“Lies
dress the best. Leave them to dry there—words—
On
the verge of meaning, or purge in the open desert:
Shaken
by the silent wind, shattered by the speechless sand.”
The
best lies dress the best, we might
add. A gifted liar dresses his fabrications in fine fabrics, not in chintz, but
not in too fine a finery either, so as to raise suspicions. The best lies dress
down. They’re drab, dressed to discourage the second look. Though suspicious of
language, Enright remains abjectly in love with it, as every writer ought to
be.
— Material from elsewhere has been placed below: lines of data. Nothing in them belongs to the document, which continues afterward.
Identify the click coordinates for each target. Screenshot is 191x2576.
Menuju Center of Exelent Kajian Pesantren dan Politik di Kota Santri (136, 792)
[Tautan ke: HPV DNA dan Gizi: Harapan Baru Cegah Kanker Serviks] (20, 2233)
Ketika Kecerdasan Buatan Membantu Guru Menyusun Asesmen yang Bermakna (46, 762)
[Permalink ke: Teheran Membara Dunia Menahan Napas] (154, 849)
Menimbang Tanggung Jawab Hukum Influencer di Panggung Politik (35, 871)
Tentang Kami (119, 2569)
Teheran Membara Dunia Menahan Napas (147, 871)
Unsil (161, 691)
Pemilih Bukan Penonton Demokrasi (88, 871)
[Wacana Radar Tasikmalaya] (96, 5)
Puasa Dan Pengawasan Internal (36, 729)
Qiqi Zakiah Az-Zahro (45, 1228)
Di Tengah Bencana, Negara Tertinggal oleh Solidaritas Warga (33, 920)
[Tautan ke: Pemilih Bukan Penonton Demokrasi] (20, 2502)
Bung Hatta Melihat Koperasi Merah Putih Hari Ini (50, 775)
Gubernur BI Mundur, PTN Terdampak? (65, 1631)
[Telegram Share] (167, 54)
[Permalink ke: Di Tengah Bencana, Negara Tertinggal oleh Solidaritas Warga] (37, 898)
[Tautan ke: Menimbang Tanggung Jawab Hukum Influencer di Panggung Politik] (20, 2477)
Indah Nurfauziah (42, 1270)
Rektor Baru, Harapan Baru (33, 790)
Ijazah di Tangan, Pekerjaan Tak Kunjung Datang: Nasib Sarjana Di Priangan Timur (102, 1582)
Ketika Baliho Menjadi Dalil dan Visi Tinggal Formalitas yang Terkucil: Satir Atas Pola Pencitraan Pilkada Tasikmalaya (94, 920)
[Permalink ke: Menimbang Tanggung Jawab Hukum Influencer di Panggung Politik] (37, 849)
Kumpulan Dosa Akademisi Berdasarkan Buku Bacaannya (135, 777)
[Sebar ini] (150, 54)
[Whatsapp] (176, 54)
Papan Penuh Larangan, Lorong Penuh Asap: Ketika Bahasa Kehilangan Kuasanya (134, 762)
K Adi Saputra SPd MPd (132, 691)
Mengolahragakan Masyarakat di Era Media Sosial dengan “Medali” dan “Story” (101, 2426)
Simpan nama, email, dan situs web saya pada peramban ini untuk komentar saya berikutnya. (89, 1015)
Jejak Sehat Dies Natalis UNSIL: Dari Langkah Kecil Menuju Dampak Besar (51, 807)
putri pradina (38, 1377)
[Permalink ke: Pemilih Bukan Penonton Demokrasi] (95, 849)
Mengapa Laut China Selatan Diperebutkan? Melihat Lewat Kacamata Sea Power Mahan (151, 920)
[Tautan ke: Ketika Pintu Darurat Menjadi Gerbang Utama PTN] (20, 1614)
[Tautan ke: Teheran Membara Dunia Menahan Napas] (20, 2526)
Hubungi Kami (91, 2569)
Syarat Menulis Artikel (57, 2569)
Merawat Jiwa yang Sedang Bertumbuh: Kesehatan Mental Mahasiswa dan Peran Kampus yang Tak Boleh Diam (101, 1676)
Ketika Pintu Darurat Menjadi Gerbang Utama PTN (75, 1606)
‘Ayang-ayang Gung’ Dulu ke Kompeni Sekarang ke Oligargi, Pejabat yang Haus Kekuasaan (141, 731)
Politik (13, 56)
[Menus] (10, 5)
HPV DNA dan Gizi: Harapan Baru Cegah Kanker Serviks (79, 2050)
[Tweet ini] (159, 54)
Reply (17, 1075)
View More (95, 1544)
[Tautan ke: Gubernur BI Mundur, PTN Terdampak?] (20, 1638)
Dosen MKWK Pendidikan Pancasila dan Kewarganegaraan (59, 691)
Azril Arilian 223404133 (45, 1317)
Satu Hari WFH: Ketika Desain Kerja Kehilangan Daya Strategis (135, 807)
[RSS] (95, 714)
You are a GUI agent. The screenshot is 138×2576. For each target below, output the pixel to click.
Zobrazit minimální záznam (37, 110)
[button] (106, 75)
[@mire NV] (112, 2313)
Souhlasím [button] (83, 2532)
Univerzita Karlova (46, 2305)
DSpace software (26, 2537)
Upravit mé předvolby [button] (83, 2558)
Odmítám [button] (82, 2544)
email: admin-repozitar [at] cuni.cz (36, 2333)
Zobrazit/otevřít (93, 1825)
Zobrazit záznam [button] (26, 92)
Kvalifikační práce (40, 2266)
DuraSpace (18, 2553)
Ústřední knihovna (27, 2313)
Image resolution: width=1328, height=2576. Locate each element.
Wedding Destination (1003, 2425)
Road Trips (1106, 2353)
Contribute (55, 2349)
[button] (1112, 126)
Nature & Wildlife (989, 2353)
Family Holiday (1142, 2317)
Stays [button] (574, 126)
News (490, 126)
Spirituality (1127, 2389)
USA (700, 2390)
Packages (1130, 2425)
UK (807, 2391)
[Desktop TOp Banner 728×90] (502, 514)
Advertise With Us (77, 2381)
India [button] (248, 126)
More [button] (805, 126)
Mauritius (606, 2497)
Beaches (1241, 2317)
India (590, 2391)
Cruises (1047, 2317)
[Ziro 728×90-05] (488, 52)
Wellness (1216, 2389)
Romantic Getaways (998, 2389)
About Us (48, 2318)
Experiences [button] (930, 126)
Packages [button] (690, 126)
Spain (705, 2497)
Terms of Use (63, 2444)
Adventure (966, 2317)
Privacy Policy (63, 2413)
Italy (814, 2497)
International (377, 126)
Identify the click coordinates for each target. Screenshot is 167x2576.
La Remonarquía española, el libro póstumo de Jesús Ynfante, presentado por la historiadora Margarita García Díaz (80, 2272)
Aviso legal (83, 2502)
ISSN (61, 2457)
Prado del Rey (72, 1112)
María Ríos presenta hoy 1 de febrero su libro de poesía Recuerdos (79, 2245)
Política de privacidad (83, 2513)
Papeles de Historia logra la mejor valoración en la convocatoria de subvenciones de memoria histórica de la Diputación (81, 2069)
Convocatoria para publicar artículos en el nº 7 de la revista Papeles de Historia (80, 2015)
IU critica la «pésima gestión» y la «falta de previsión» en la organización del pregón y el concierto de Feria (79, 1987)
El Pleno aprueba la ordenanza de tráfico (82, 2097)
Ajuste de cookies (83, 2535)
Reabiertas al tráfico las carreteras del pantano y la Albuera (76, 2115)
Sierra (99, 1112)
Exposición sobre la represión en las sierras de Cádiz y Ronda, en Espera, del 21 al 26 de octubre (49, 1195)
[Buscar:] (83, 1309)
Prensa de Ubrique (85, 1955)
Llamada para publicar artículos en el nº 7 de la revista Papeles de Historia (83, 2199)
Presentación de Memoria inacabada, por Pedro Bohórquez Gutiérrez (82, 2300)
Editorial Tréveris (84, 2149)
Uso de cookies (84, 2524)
In “Johnson without Boswell,” in a collection of reviews from the Times Literary Supplement titled Poets and
Poetry (Clarendon Press, 1911), John Bailey writes: “The signal merit of
Johnson’s writings is that he always means what he says and always says what he
means. He may always have talked for victory; but, except, perhaps in the
political pamphlets, he always wrote for truth.” The congruence of saying and
meaning ought to be self-evident, but we’re daily fed words intended for
satiety not sustenance. In contrast, consider The Rambler #54, in which Johnson assumes the voice of Athanatus,
whose friend has died. “The friend whom I have lost,” he writes, “was a man
eminent for genius, and, like others of the same class, sufficiently pleased
with acceptance and applause. Being caressed by those who have preferments and
riches in their disposal, he considered himself as in the direct road of
advancement, and had caught the flame of ambition by approaches to its object.”
Johnson
describes the fate that awaits some of the best among us; not merely premature
death, but the scuttling of unrealized dreams and the befuddlement felt by survivors:
“But
in the midst of his hopes, his projects, and his gaieties he was seized by a
lingering disease, which, from its first stage, he knew to be incurable. Here
was an end of all his visions of greatness and happiness; from the first hour
that his health declined, all his former pleasures grew tasteless. His friends
expected to please him by those accounts of the growth of his reputation, which
were formerly certain of being well received; but they soon found how little he
was now affected by compliments, and how vainly they attempted, by flattery, to
exhilarate the languor of weakness, and relieve the solicitude of approaching
death.”
When
he edited The Oxford Book of Death
(1983), Enright quoted Johnson more than any writer except Shakespeare.